I am developing a multi-threaded application and using Cassandra for the back-end.
Earlier, I created a separate session for each child thread and closed the session before killing the thread after its execution. But then I thought it might be an expensive job so I now designed it like, I have a single session opened at the start of the server and any number of clients can use that session for querying purposes.
Question: I just want to know if this is correct, or is there a better way to do this? I know connection pooling is an option but, is that really needed in this scenario?
Session instances are thread-safe and usually a single instance is enough per application.
Benchmarking Cassandra There were also multi-threaded benchmarks to characterize performance for customers running a more even distribution of work across multiple routes.
It's certainly thread safe in the Java driver, so I assume the C++ driver is the same.
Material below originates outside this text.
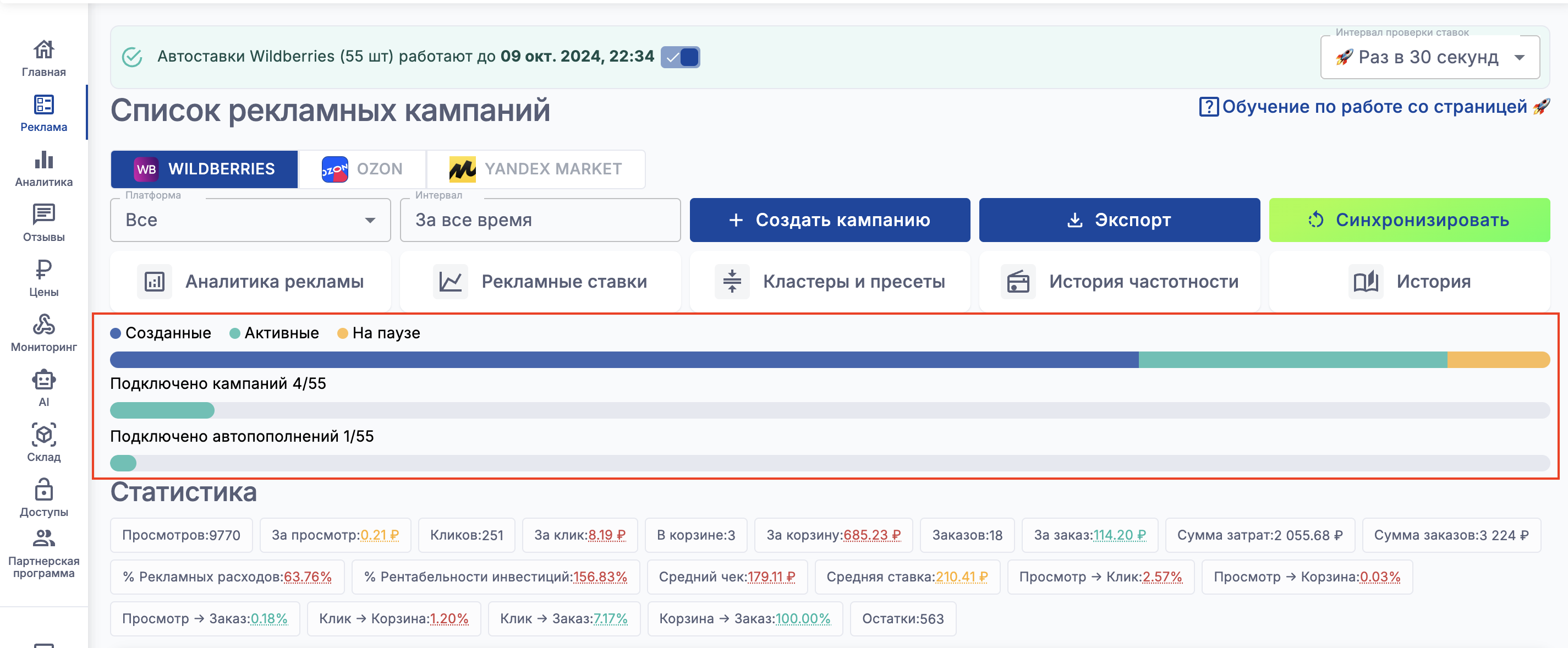Click the Создать кампанию button
Screen dimensions: 1568x648
[x=829, y=220]
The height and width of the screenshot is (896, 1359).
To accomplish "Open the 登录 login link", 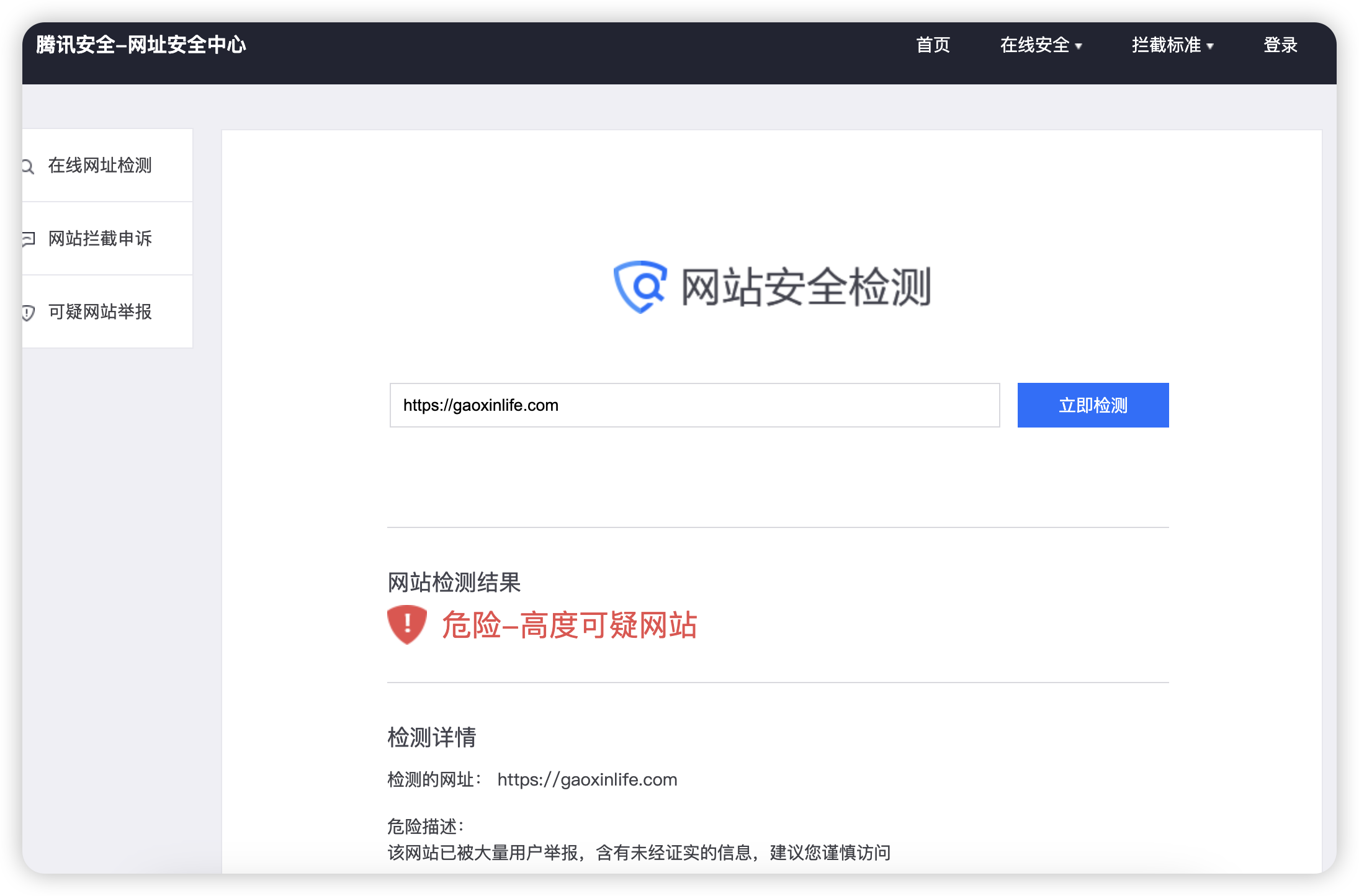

You are encouraged to only create one session and have all your threads use it so that the driver can efficiently maintain a connection pool to the cluster and process commands from your client threads asynchronously.
If you create multiple sessions on one client machine or keep opening and closing sessions, you would be forcing the driver to keep making and dropping connections to the cluster, which is wasteful of resources.
Quoting this Datastax blog post about 4 simple rules when using the DataStax drivers for Cassandra:
- Use one Cluster instance per (physical) cluster (per application lifetime)
- Use at most one Session per keyspace, or use a single Session and explicitely specify the keyspace in your queries
- If you execute a statement more than once, consider using a PreparedStatement
- You can reduce the number of network roundtrips and also have atomic operations by using Batches
The C/C++ driver is definitely thread safe at the session and future levels.
The CassSession object is used for query execution. Internally, a session object also manages a pool of client connections to Cassandra and uses a load balancing policy to distribute requests across those connections. An application should create a single session object per keyspace as a session object is designed to be created once, reused, and shared by multiple threads within the application.
They actually have a section called Thread Safety:
A CassSession is designed to be used concurrently from multiple threads. CassFuture is also thread safe. Other than these exclusions, in general, functions that might modify an object’s state are NOT thread safe. Objects that are immutable (marked ‘const’) can be read safely by multiple threads.
They also have a note about freeing objects. That is not thread safe. So you have to make sure all your threads are done before you free objects:
NOTE: The object/resource free-ing functions (e.g. cass_cluster_free, cass_session_free, … cass_*_free) cannot be called concurrently on the same instance of an object.